These remarks were delivered before a reading co-sponsored by the Office of the Piluwitahasuwin, the UNBSJ Faculty of Arts, the Lorenzo Society, and the Departments of Humanities and Languages/History and Politics. This event featured a respondent’s panel with Amanda Reid, Elder Miigam’agan, and Emma Hassencahl-Perley.

I’m pleased to welcome Dr. Darryl Leroux to campus and to Saint John. Saint John, or Menahkwesk, is, we know, a traditional meeting place. There were so many nations gathered here in Menahkwesk when Samuel de Champlain arrived in 1604 that he couldn’t tell whose territory this was. I am deeply grateful for this opportunity to honor the legacy of this land as a place where many nations have been gathering for thousands of years, seeking effective ways of being together and sharing space.

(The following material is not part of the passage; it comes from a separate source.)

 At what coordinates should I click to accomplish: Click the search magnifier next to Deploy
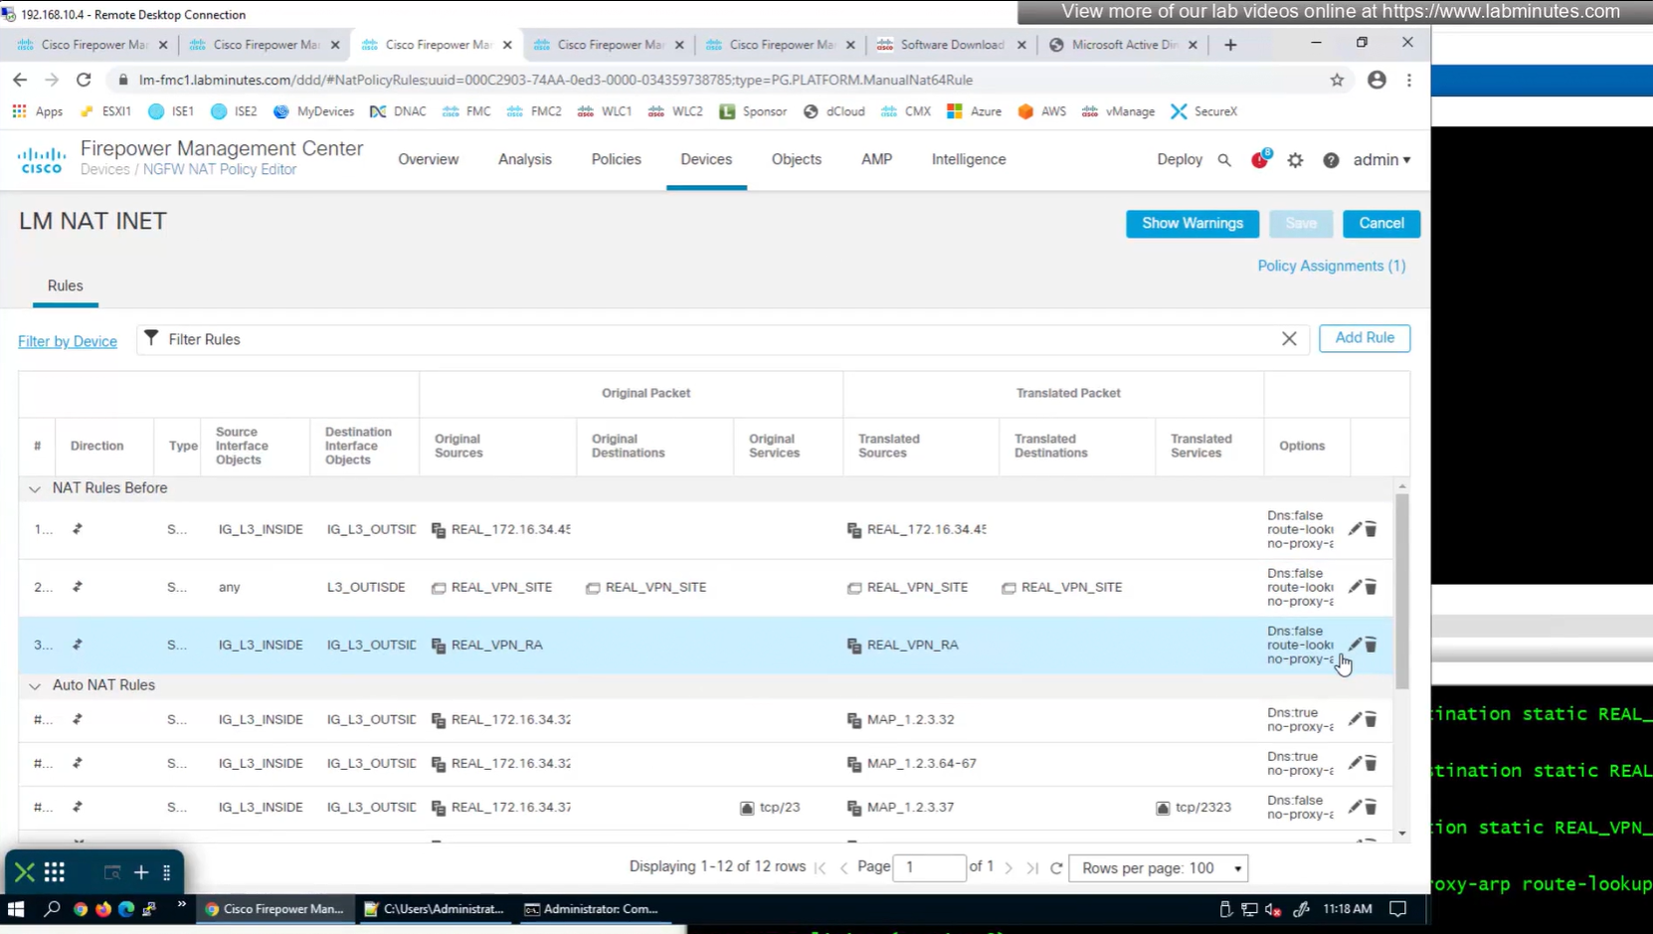(1224, 160)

Dr. Leroux is a professor in the department of Social Justice and Community Studies at Saint Mary’s University in Halifax. His book, Distorted Descent: White Claims to Indigenous Identity, was published by the University of Manitoba Press in September of this year. It deals with a troubling social phenomenon in which white Settler Canadian people in places like Quebec and Atlantic Canada are systematically shifting into Indigenous identities and organizing themselves in ways that, he shows, actually oppose the rights and interests of Indigenous people and nations.

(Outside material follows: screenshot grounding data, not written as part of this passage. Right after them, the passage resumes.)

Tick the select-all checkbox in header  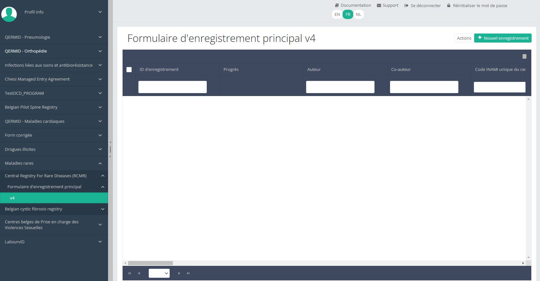point(129,70)
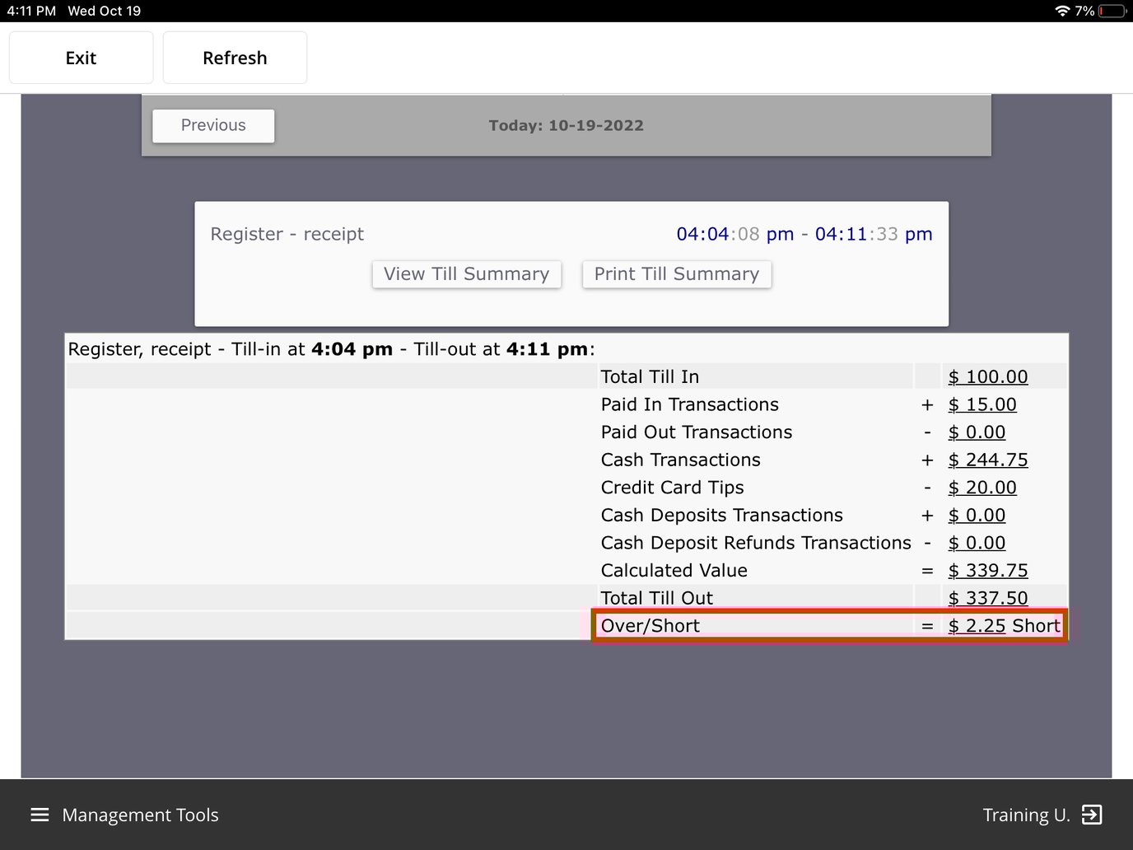Screen dimensions: 1133x850
Task: Click the Exit button
Action: (x=80, y=57)
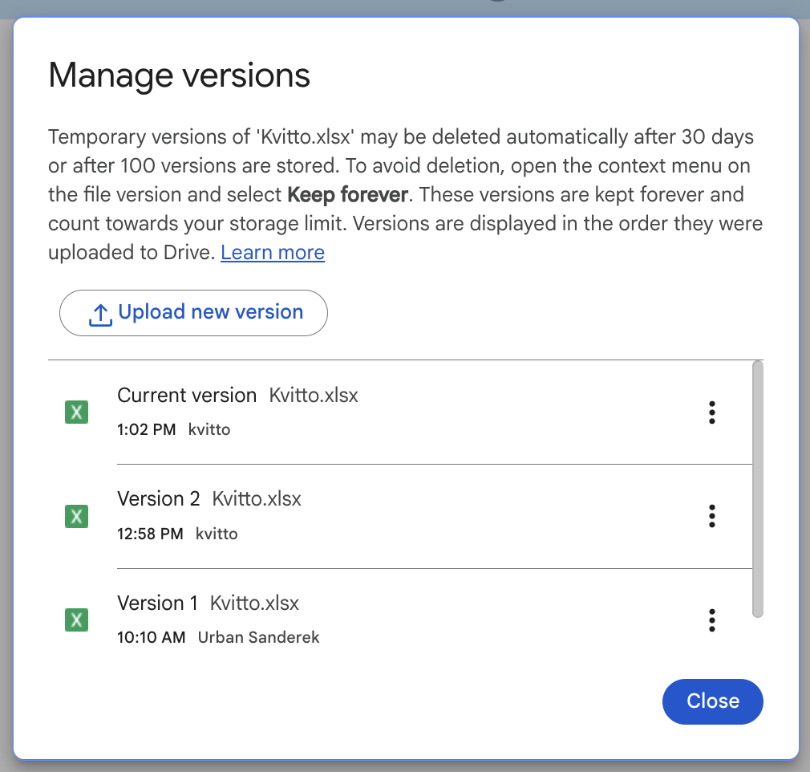Image resolution: width=810 pixels, height=772 pixels.
Task: Open more options for Version 2
Action: click(x=711, y=516)
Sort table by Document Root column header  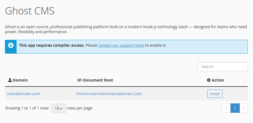tap(98, 80)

Dr Leroux’s work on this subject has been controversial. As you can imagine, he is considered a threat and an enemy by those whose claims to Indigenous identity he challenges in his scholarship. He is the only academic I know who has required security personnel at some of his lectures. I have feared for his safety! Thankfully, that is not the case here today, but undeniably, Dr Leroux’s work has been a major catalyst for a sensitive conversation that many people simply don’t want to have.

This book has also found a lot of support among Indigenous academics and communities, which is something that Amanda Reid, Elder Miigam’agan, and Emma Hassencahl-Perley will speak to shortly. The Mi’kmaw legal scholar Pam Palmater, Chair in Indigenous Governance at Ryerson University, says, “Distorted Descent is a brave, original piece of scholarship, offered in the context of a politically sensitive and socially controversial subject of Indigenous identity. His research exposes the extent to which white settler colonialism undermines Indigenous rights through the theft of Indigenous identity. It’s a real wake-up call.” Brenda MacDougall, Chair in Métis Research at the University of Ottawa, says, “This is a timely and important study highlighting Canada’s historical literacy about who Indigenous people really are which, coupled with an exponential growth in interest in genealogical research and DNA tests that trace your ancestry, has supported the claims of white-Canadians to Indigenous ancestry.”

And so we are pleased to welcome Darryl today to this meeting place, this place where we are still very much in the process of finding more empathetic, meaningful, and intentional ways of sharing space. Settler Canadians are not always good at sharing, and we do not always make the time for difficult, challenging, or uncomfortable conversations – conversations that might actually change our behaviours or help us do a better job of honoring historical agreements. And so we are grateful for work that helps us better honor and protect the legacy of meeting on this land with respect and care for one another. Please join me in welcoming Darryl Leroux to campus.